*** Data extract ***
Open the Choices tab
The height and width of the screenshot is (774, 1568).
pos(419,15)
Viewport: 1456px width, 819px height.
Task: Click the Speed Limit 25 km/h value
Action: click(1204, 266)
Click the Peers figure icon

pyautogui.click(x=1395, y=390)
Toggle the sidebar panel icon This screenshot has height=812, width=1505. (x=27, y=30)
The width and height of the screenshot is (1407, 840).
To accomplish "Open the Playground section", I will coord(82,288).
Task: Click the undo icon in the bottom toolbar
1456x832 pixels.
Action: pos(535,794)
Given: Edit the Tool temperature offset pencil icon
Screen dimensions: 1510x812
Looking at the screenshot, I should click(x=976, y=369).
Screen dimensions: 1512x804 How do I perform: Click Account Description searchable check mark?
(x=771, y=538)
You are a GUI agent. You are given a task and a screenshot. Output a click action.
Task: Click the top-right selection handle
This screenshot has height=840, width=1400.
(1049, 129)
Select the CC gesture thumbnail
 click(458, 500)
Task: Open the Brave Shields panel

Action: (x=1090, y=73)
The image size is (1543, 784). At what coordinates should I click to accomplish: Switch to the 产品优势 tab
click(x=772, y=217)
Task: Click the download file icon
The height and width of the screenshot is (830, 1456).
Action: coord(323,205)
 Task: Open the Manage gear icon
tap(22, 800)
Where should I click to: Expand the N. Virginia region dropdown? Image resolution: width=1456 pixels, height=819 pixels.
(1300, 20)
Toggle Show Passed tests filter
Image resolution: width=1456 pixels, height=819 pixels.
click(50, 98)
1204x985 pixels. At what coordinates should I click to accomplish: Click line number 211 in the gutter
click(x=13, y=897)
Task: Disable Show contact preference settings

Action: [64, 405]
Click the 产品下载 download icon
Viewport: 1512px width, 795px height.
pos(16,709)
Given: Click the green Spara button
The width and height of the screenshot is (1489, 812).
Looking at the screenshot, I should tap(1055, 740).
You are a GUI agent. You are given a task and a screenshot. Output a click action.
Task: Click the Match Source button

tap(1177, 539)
*** End of Data extract ***
▶ _Exercise_: The expected output is the complete data, repeated exactly.

▶ _Answer to this problem_:
Open the Choices tab
The height and width of the screenshot is (774, 1568).
pos(419,15)
Viewport: 1456px width, 819px height.
Task: Click the Speed Limit 25 km/h value
Action: click(1204, 266)
Click the Peers figure icon

pyautogui.click(x=1395, y=390)
Toggle the sidebar panel icon This screenshot has height=812, width=1505. (x=27, y=30)
The width and height of the screenshot is (1407, 840).
To accomplish "Open the Playground section", I will coord(82,288).
Task: Click the undo icon in the bottom toolbar
1456x832 pixels.
Action: pos(535,794)
Given: Edit the Tool temperature offset pencil icon
Screen dimensions: 1510x812
Looking at the screenshot, I should click(x=976, y=369).
Screen dimensions: 1512x804 How do I perform: Click Account Description searchable check mark?
(x=771, y=538)
You are a GUI agent. You are given a task and a screenshot. Output a click action.
Task: Click the top-right selection handle
This screenshot has height=840, width=1400.
(1049, 129)
Select the CC gesture thumbnail
 click(458, 500)
Task: Open the Brave Shields panel

Action: (x=1090, y=73)
The image size is (1543, 784). At what coordinates should I click to accomplish: Switch to the 产品优势 tab
click(x=772, y=217)
Task: Click the download file icon
The height and width of the screenshot is (830, 1456).
Action: coord(323,205)
 Task: Open the Manage gear icon
tap(22, 800)
Where should I click to: Expand the N. Virginia region dropdown? Image resolution: width=1456 pixels, height=819 pixels.
(1300, 20)
Toggle Show Passed tests filter
Image resolution: width=1456 pixels, height=819 pixels.
click(50, 98)
1204x985 pixels. At what coordinates should I click to accomplish: Click line number 211 in the gutter
click(x=13, y=897)
Task: Disable Show contact preference settings

Action: [64, 405]
Click the 产品下载 download icon
Viewport: 1512px width, 795px height.
pos(16,709)
Given: Click the green Spara button
The width and height of the screenshot is (1489, 812).
Looking at the screenshot, I should tap(1055, 740).
You are a GUI agent. You are given a task and a screenshot. Output a click action.
Task: Click the Match Source button

tap(1177, 539)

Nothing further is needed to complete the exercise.